Elle s'appelait Carina, si ses souvenirs étaient bons. Une jolie fille, de petite taille, si mince qu'elle en devenait dure au toucher, aux longs cheveux blonds parsemés de mèches abominablement roses, et dont les immenses yeux bleus ourlés de mascara lui lançaient un regard frustré. Et elle était originaire de Corse.
"Tu m'écoutes?
_Oui…soupira le Sicilien d'un air grognon en tirant sur sa cigarette pour contenir son envie pressante de partir en courant de ce café immonde.
_Notre relation dure depuis quelques temps déjà, et j'aimerai être sûre de tes sentiments dans ce détour qui se révèlera décisif pour…"
Matt abaissa ses paupières en la laissant babiller tranquillement, lui exposant par des contours et détours exaspérant pourquoi elle voulait le quitter après une "relation" de deux mois. Parce qu'il avait eut le malheur de lui apprendre qu'il était un tigre-garou. Cette magicienne d'une famille aisée -et furieusement louche côté activités parallèles- ne pouvait bien entendu pas se permettre de mettre sa précieuse petite vie en danger à cause d'un rital de tigre-garou, et fauché de surcroît…
Le blond poussa un soupir, planta son regard dur dans celui de la jeune femme avant de la couper dans son très, très long discours, qu'elle avait d'ailleurs du préparer d'avance:
"Carina…
_Carina? Mais…je m'appelle Adelina!
_Peu importe. Ecoute-moi deux secondes, t'es gentille: primo, j'ai compris que t'en avais marre de moi, d'accord? Secundo, je suis sincèrement ravi de ne plus subir avoir à subir tes bavardages et tes horribles mèches roses."
Adelina afficha une expression indignée, vira au rouge pivoine avant de cracher d'un ton bien moins mignard qu'auparavant:
"Ah oui? Et bien laisse-moi te dire, le rital, que moi aussi j'en avais plus qu'assez de ta brutalité! Ah! D'ailleurs ça me paraît logique maintenant: tu n'es qu'un animal! Tu mériterais qu'on te jète dans un zoo plutôt que de te laisser en liberté!"

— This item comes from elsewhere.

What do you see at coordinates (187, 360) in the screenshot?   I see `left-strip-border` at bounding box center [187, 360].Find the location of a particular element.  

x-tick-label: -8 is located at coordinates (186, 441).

Son beau visage était complètement déformé par un rictus de hargne pure. Elle se leva prestement, manquant de justesse de renverser sa chaise, et s'éloigna aussi rapidement que lui permettaient ses talons aiguilles.

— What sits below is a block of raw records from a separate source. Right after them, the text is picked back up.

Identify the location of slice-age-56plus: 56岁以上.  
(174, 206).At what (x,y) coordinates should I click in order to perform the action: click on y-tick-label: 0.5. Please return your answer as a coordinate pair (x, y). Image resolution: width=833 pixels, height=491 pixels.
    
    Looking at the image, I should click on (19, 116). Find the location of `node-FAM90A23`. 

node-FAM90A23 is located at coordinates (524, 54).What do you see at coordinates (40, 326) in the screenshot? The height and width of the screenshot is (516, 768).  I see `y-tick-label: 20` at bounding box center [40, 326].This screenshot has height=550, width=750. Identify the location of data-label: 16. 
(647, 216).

Matt la regarda s'en aller avec un petit et abject sourire, et écrasa sa cigarette dans un cendrier.
Il ne la reverrait jamais, Adelina. Comme toutes les autres. Et c'était tant mieux pour elles, tant pis pour lui. Il avait finit par s'habituer et apprécier la solitude qu'imposait sa "race". Les femmes étaient trop fragiles pour supporter ses instincts de félin, elle ne pouvait jamais endurer bien longtemps sa rudesse, son caractère acariâtre et finissaient toujours par s'en aller. Qui sait, peut-être finirait-il par jeter son dévolu sur les hommes. Mais cette heure n'était pas encore venue, de toute évidence.
Matt vida d'un trait son verre d'amaretto, puis se leva à son tour.

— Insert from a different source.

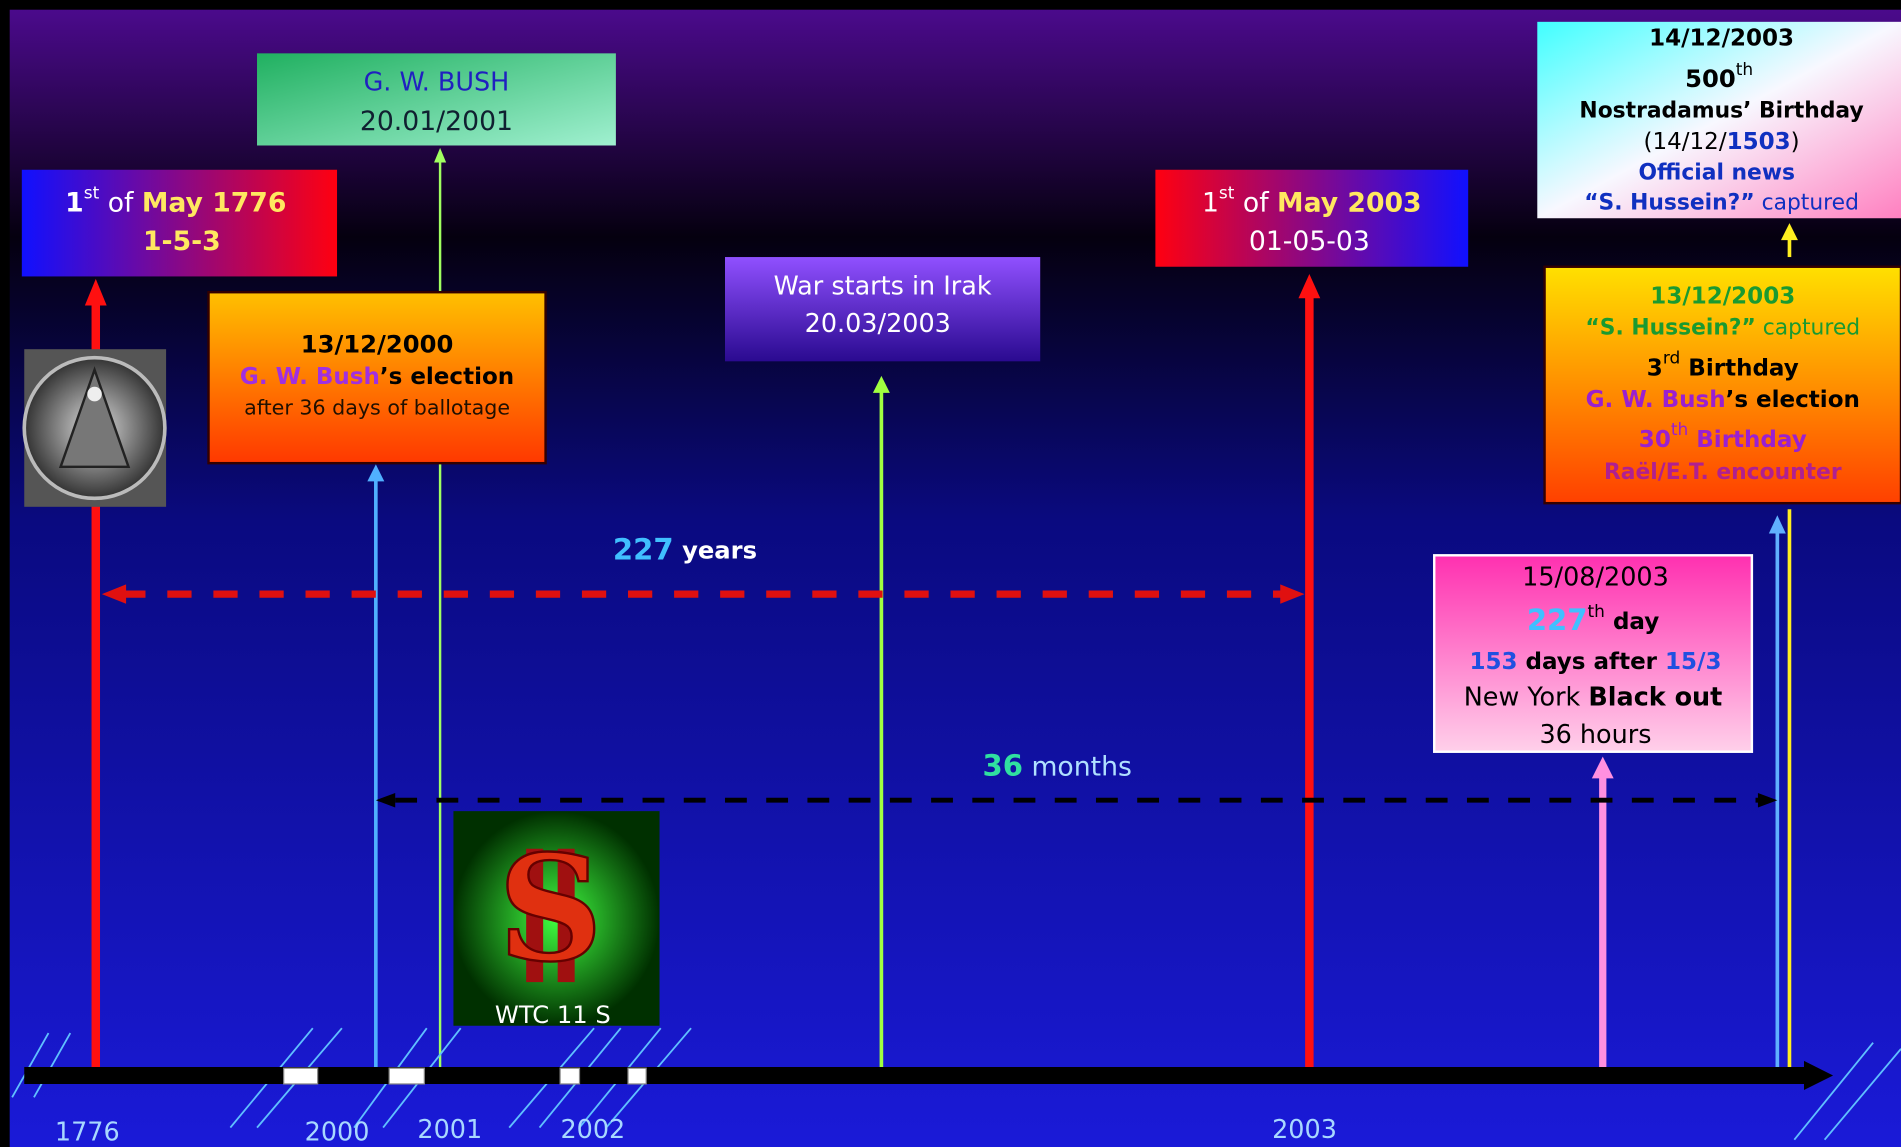 Image resolution: width=1901 pixels, height=1147 pixels. I want to click on box-line: 13/12/2000, so click(378, 344).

Quelques minutes plus tard, il marchait distraitement sur une promenade au bord de la mer. Il regarda les vagues s'écrasant sur le rivage, et laissa le vent chargé d'embruns glisser ses doigts dans ses cheveux blonds et consteller son visage de minuscules gouttes d'eau salée.
C'était la dernière fois qu'il profitait des beaux paysages de son île natale, aussi se permit-il un fantomatique sourire.